When I finished, for good, I got into my car, parked in a mall parking lot, and I exhaled, and I felt oddly exuberant, and I turned the key on the ignition, and I turned on the radio, and I heard an old favorite song, unexpectedly, "Thunder Road," and I felt I’d won some sort of battle.
&&&&
The next day, Bailey’s birthday, the exuberance had faded, and I felt on the verge of tears from the moment I woke up.
I showed Bailey some pictures, of his mother, on the day he was born, sitting on a chair in our first house, in labor, a smile on her face.
"That’s your mom," I said, "on the day you were born. The day you came out of her."
He just smiled at the picture.
"C’mon, Dad. I gotta get to school on time. If I get in on time I get to do the announcements ‘cause its my birthday."
I choked back the tears.

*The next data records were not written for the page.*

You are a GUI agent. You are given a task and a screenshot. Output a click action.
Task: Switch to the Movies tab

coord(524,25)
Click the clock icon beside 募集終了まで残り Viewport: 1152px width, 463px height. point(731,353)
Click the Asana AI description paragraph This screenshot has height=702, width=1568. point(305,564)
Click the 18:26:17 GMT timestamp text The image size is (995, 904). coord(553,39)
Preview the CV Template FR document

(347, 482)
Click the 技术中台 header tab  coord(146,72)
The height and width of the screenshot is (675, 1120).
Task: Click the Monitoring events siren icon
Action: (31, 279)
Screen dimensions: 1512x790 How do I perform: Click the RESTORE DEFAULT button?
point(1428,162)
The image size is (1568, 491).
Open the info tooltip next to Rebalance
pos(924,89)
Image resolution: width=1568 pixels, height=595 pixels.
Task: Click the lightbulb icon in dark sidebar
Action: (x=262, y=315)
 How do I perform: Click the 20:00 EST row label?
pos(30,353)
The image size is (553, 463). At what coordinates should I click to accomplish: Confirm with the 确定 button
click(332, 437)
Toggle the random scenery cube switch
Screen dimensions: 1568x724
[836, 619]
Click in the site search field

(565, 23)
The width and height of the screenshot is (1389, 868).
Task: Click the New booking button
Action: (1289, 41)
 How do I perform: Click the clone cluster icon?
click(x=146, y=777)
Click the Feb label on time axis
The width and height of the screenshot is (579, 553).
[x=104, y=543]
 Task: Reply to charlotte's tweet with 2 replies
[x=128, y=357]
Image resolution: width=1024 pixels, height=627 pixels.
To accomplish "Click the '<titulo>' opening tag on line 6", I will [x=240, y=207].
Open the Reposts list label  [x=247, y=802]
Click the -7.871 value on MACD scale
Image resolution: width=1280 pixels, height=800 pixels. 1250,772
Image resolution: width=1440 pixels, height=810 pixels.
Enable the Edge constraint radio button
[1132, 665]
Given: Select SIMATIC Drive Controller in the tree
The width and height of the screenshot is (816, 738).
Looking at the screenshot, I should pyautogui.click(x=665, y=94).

I thought of his mother, once upon a time, waking me up in the middle of a late December night, telling me, "I think my water just broke," I think of her giving birth to him, I think of a younger and way more innocent version of myself, cradling him at the moment of his birth, and cutting the chord, and his mother saying, "Bailey!" and me saying, "Christopher!," in honor of my beloved brother, and her saying, "John!" in honor of her beloved grandfather, and that’s how he wound up with two middle names.
&&&&
We got to school on time.
And there was my sister, at the front door, with two trays of brownies, with sprinkles on top, of course.
He smiled, and ran inside.
And me and my sister tried not to look at each other, and we went inside and hugged the teacher he had back in the year Lauren died, we hugged her in gratitude, I suppose, for the untold mercy and kindness and love she bestowed upon my son in the face of that loss, and we listened to Bailey read the announcements, and he looked at us with the biggest smile I’d ever seen, happy and proud that his father and aunt had watched him mouth those words into that microphone.
&&&&
We had a little party for him later that day, a lot of food, some family, some friends.
We might have something more, for his friends at school, next month, who knows.
Last night, he seemed happy enough.
His face lit up when we sang Happy Birthday to him.
Later that night, I got a message from my sister.
It read, simply,
"bailey seemed very happy and I know it is a tough day...
I did find some solace in seeing bailey hop out of the car today
in anticipation of celebrating and relishing his day...
as the killers say...
‘we are gonna turn this thing around’..."
And as I read those words, I thought,
His mother would be proud of us tonight.